Who This Practice Suits and Who It Does Not
This practice suits pregnant patients with complex medical or obstetric histories (previous loss, gestational diabetes in a prior pregnancy, maternal age 35 or older, chronic hypertension), patients who value continuity with a single provider through delivery, and patients with insurance that covers private obstetric care. Women seeking high-risk obstetric expertise particularly benefit from the University of Maryland Medical Center affiliation, which houses a neonatal intensive care unit and maternal medicine specialists who can be consulted without referral delays.
The practice is less suited to patients seeking free or sliding-scale obstetric care; uninsured and low-income pregnant patients should contact the obstetric departments at Baltimore's public hospital (Shock Trauma Center, part of University of Maryland Medical Center) or community health centers like Chesapeake Health Care or Harbor Health Services.
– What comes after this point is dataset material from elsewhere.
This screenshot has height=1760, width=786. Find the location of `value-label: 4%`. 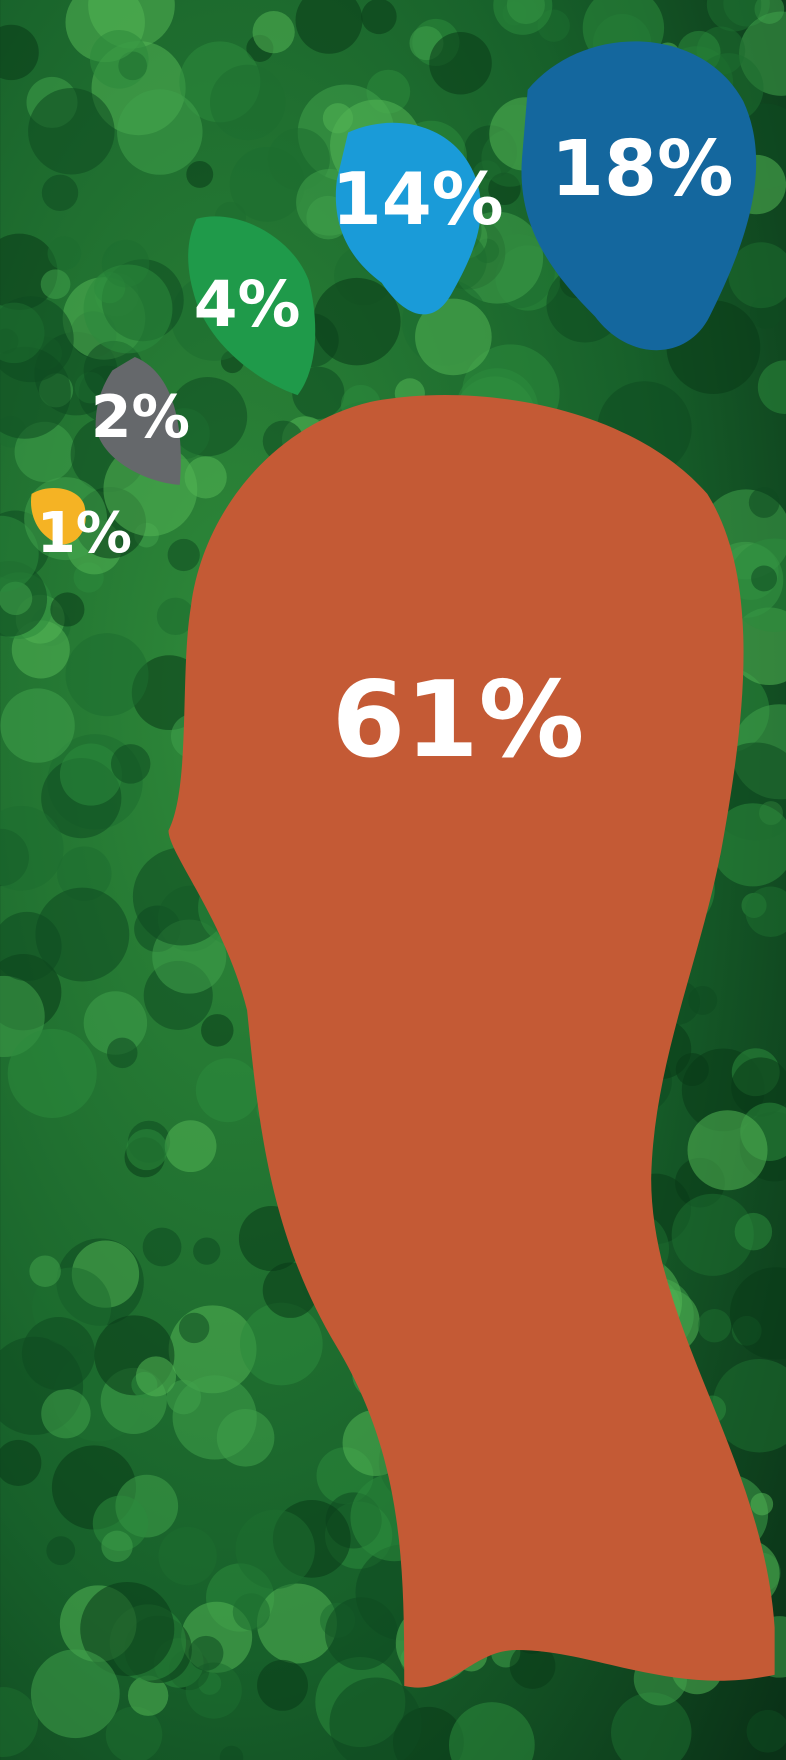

Patients strongly preferring a midwifery model of care (extended labor support, natural childbirth emphasis, group prenatal visits) should explore practices with certified nurse-midwives, which operate within Johns Hopkins obstetrics and some private practices in the Baltimore area, though not typically with solo OB/GYN practices.
What the First Visit Involves
A new-patient obstetric visit typically lasts 45 to 60 minutes and includes a detailed reproductive and medical history, review of prior obstetric records if available (ultrasound images and lab results from prior pregnancies are helpful to bring), and a physical examination including pelvic ultrasound to confirm dates and viability. For gynecologic patients, the initial visit includes a comprehensive gynecologic history, pelvic examination, and discussion of contraceptive options or symptom management goals. You will need to bring insurance information and a photo ID; obstetric patients should bring documentation of their last menstrual period or any prior dating ultrasounds.
Hours, Location, and Logistics
Confirm current hours and address by calling the practice directly, as office scheduling changes seasonally and for continuing medical education time. University of Maryland Medical Center's main obstetric and gynecology campus is located in central Baltimore on the University of Maryland Medical Center campus near downtown. Parking is available in the hospital parking structures; obstetric and gynecology patients typically park in the visitors' lot near the East Fayette Street entrance, though directions are provided at scheduling. Gynecologic patients occasionally undergo office procedures (such as IUD placement or colposcopy) that may require parking validation or same-day lot fees; ask about this when scheduling.
Prikoupenko's credentials and University of Maryland Medical Center affiliation establish him as a reliable choice for Baltimore patients needing continuity-based obstetric and gynecologic care, particularly those managing pregnancy complications or seeking a single provider from routine visits through delivery.